2015年9月23日水曜日

東京の夜の誰もいない場所。

よくしたことにこの東京でも「誰もいない場所」というのはあるものだ。
わたしはいつの頃からか、誰もいない場所というものを嗅ぎ分ける能力を身に付けてしまっている。

クルマに乗って走るとき、という話だがわたしはどうにも人のいない場所へ、人のいない場所へとハンドルを向けてしまう傾向がある。夜の闇、本物の暗闇などというものは東京に於いてはほぼ、存在しない。しかしながら上手に時間を選んで東京の外れあたりをを選んで走ってみると、なにやらぽつりぽつりと人がいない静かな場所がある。そういう場所をクルマで楽しむ。
こういうのはもしかするとあまり褒められた趣味ではないのかもしれない。
何故夜走るのか、なぜ人がいない場所を選ぶのか。それはそういう場所が私の好奇心や想像力をどうにもかきたてるからだ。その気分には抗えない。
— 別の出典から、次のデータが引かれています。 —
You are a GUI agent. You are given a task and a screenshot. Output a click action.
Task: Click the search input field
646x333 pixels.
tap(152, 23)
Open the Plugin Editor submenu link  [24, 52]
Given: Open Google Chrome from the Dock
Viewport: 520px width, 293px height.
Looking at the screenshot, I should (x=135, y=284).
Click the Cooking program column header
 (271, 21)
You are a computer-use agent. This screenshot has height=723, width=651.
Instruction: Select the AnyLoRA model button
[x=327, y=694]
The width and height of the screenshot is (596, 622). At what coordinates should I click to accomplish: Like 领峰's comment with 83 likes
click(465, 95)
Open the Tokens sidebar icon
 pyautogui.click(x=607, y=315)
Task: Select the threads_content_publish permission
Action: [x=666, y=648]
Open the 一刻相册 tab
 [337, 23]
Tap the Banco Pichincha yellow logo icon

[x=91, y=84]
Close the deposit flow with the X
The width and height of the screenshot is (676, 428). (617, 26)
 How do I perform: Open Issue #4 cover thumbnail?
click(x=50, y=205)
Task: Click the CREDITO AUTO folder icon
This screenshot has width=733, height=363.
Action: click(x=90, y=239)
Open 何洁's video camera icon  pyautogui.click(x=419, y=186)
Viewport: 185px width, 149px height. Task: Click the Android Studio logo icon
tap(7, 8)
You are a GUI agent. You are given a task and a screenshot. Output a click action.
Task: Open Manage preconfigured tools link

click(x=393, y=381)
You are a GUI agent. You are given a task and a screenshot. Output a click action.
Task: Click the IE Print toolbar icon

いつもそそくさと身支度を整え車のキーを机の上から取り上げる。
月明かりの夜がある。どんよりした雨の日もある。強い雷雨、雪の降る日、そんな天候がすぐれない日、そういう時の方が気持ちが大きく動く。心の振れ幅や感じ方の受容素子がざわざわと音を立てて波立つのだ。そんな夜は必ずクルマのキーをうろうろと弄んでしまう。いや、迷う事は少ない気がする。思った時はすでに足がガレージに向かっている。そうやって車のドアを開いて、またエンジンに火を入れてしまう。

なにをする訳ではないのだ。
ただただ、クルマを走らせる。たまに気が向いて写真を撮ってみたりする。ビデオをまわすことは稀だ。いい所写真、それよりも自分のざわつく心を楽しんで夜を走る。そのざわつく心に任せたままハンドルを切り、アクセルを踏み、ひとりごとをつぶやいたり昔のことに胸を痛めたりする。

なによりも心が自由になる時間というのがわたしにとっての「誰もいない場所」と「夜の闇」らしい。そこに身を浸す為に、自分のクルマはいつでも切らさずに飼っている。